Domanda

Im trying to play with buffer overflows. I don't understand what's going on here with the value of eip.

Here is the C code :

void copy(char *arg) {
  char msg[256];
  strcpy(msg,arg);
}

The assembly for it :

0x804847d <copy+25>:    call   0x8048368 <strcpy@plt>
0x8048482 <copy+30>:    leave  
0x8048483 <copy+31>:    ret    

I input as an argument a string like "_\xAA\xBB\xCC\xDD" with a size calculated so that the last 4 bytes will be 4 bytes after $ebp (in order to overwrite the real return address). And it seems to work.

in gdb:

(break before strcpy)
x/2wx $ebp
0xbffffb38: 0xbffffb58  0x080484d2
n
(just after strcpy execution)
x/2wx $ebp
0xbffffb38: 0x80cdd189  0x080484b6
...
n
...
x/2wx $ebp
0xbffffb38: 0x80cdd189  0x080484b6

So the return address was 0x080484d2 and after my overflow it is 0x080484b6, which is what I want. but the program exits : "Cannot access memory at address 0x80cdd18d".

I don't know why $eip was not set to my address, and because of the address of the code in 0x08048... I am pretty confident that $ebp+4 was the place containing the return address

I tried again with a string 4 bytes smaller and this time it overwrote $ebp and not $ebp+4 and after the return the $eip was set to the value contained in $ebp+4

Any explanations ?

È stato utile?

Soluzione

Ok, so thanks @Wumpus Q. Wumbley, this helped me understand things.

Doing next jumps leave and ret altogether. ret is the instruction that changes eip, it must be equivalent of pop eip.

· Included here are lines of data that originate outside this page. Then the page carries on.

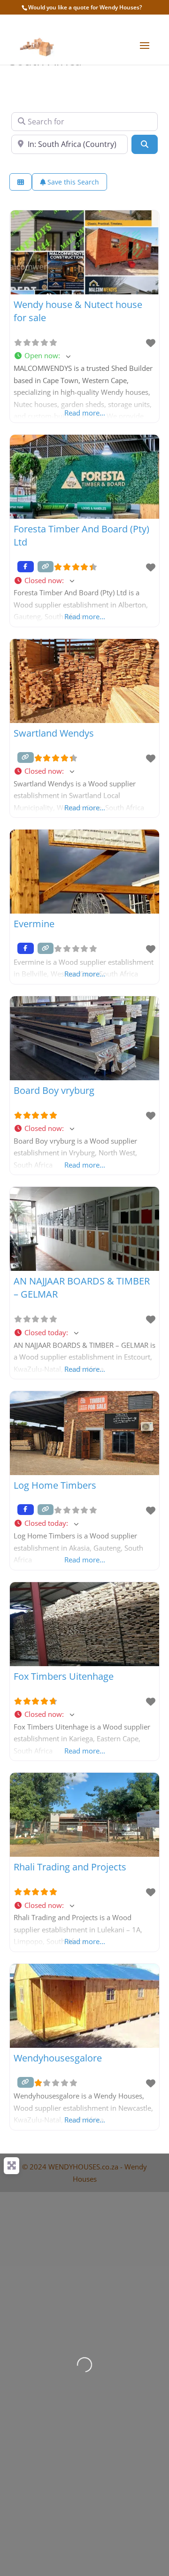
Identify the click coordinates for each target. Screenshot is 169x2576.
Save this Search (72, 181)
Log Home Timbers (55, 1485)
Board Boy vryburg (54, 1090)
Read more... (84, 412)
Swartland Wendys (54, 733)
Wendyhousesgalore (58, 2058)
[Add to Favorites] (150, 343)
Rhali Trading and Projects (70, 1867)
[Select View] (20, 182)
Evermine (34, 923)
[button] (84, 356)
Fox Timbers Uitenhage (64, 1676)
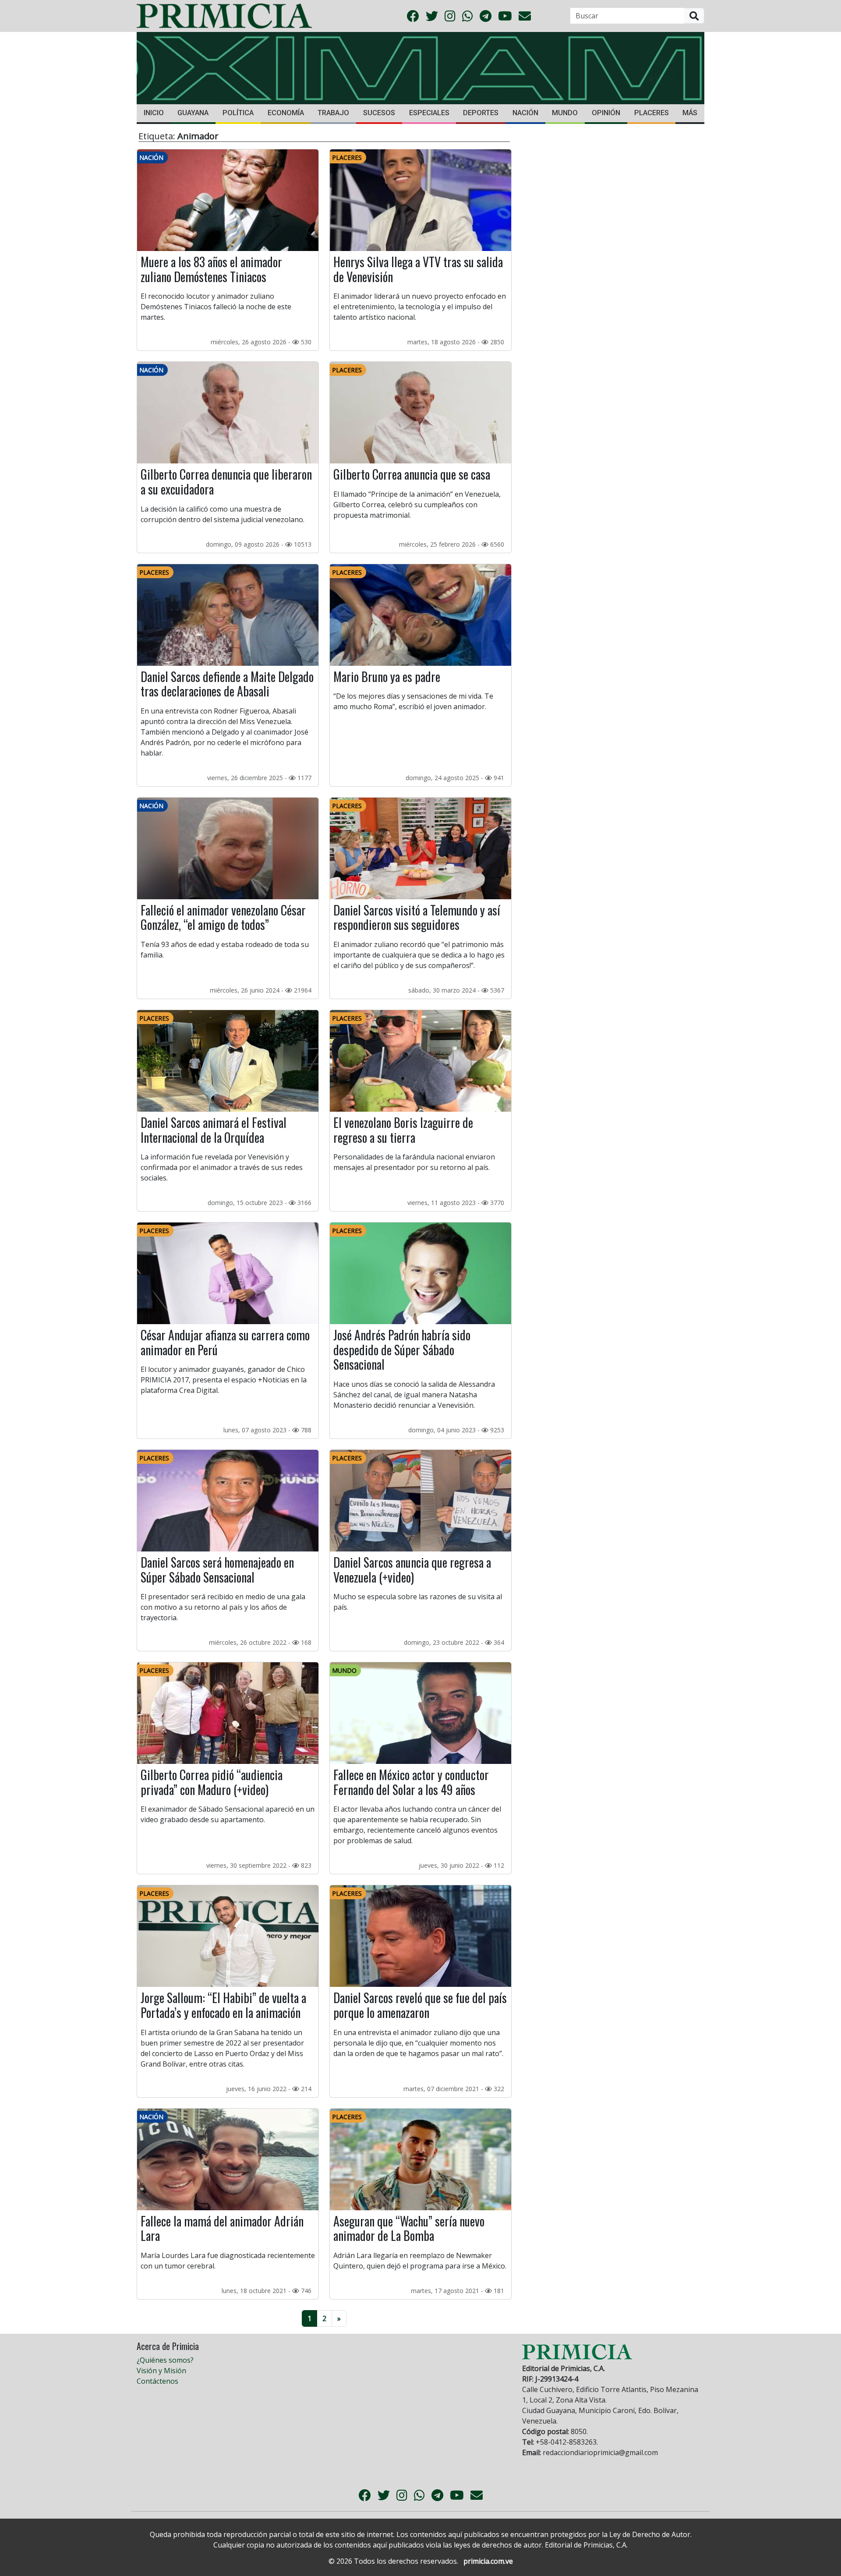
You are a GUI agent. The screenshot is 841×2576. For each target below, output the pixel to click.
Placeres (651, 113)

But leave modifies the stack pointers esp and ebp before (especially because when I am overwriting ebp+4 I change the value contained at ebp)

TLDR : Not overwriting the value at ebp makes it work successfully.

Altri suggerimenti

If this is for x86 (as opposed to x86-64), the usual function prologue involves pushing ebp and then assigning it the value of esp, which would leave the return address on the stack at ebp+4.

Take a look at a disassembly of your function, and see if the first instructions look like this:

pushl   %ebp
movl    %esp, %ebp

If so, this is the cause of the offset.